6. An electrochemical low-salt low-temperature dyeing method of reactive dyes, characterized in that a dyeing apparatus according to any one of claims 1 to 5 is used.

7. The method for dyeing the active dye with low electrochemical salt and low temperature according to claim 6 is characterized by comprising the following steps: step 1: preparing dye solution

The concentration of the dye solution is 2-6 (owf)%;

the dye solution comprises a dyeing accelerant, and the dyeing accelerant is sodium sulfate;

step 2, dyeing

the cotton fabric is wrapped on the anode of the dyeing device;

the dyeing temperature is preferably 20-50 ℃;

the dyeing bath ratio is 1: 1-10;

step 3, color fixing

After dyeing is finished, keeping the temperature of the dye bath unchanged, adding a color fixing agent, and performing a color fixing process;

step 4, post-treatment

The post-treatment is to wash off the surface flooding of the fabric.

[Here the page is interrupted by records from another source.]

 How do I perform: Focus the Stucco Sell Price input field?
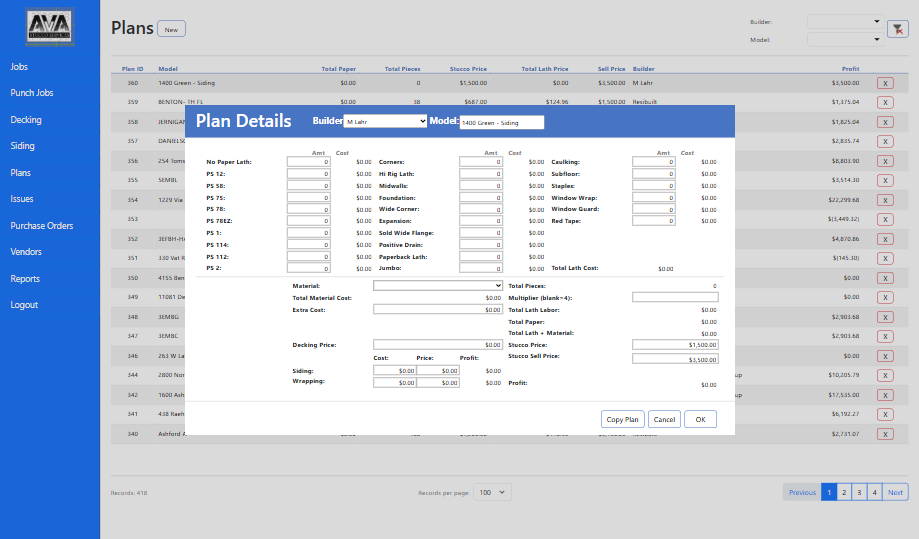(675, 359)

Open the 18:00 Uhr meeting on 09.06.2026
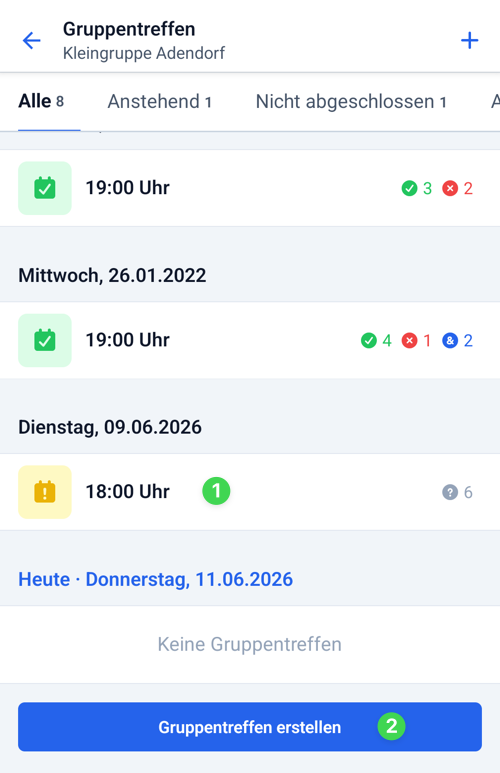pos(250,492)
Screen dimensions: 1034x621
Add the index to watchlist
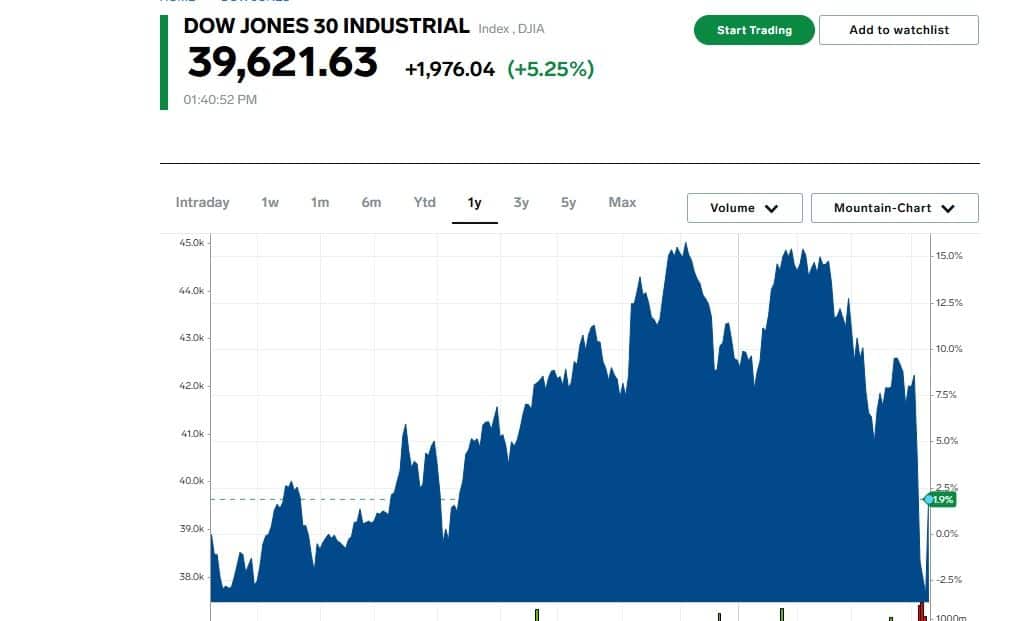coord(898,30)
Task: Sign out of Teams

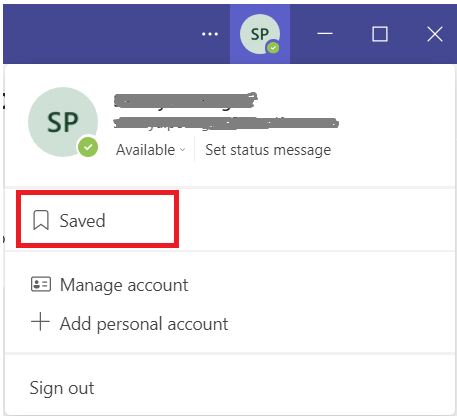Action: tap(62, 388)
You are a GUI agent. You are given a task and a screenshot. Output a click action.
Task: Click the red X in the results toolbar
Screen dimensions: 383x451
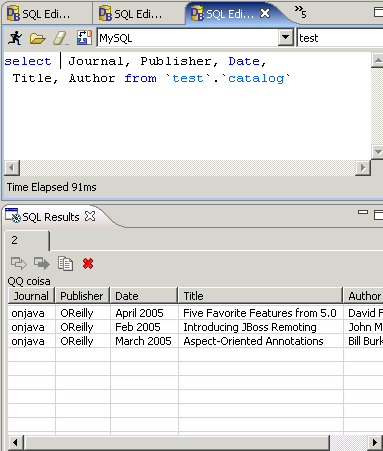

8. The method for dyeing the reactive dye with low salt and low temperature by electrochemistry according to claim 7, wherein the dye liquor in the step 1 further comprises a transfer promoter; the migration promoter is soluble inorganic salt of rare earth elements or aromatic carboxylic acid.

9. The method for dyeing the active dye with low temperature and low salt in electrochemistry according to claim 8, wherein the soluble inorganic salt of the rare earth element is sulfate or chloride of rare earth metal; the rare earth element ion is La³⁺、Eu³⁺、Sm³⁺、Tb³⁺、Dy³⁺、Gd³⁺、Ho³⁺、Er³⁺One or more of (a).

10. The method for dyeing a reactive dye with electrochemical low salt and low temperature according to claim 8, wherein the carboxylic acid group of the aromatic carboxylic acid is thioglycolic acid.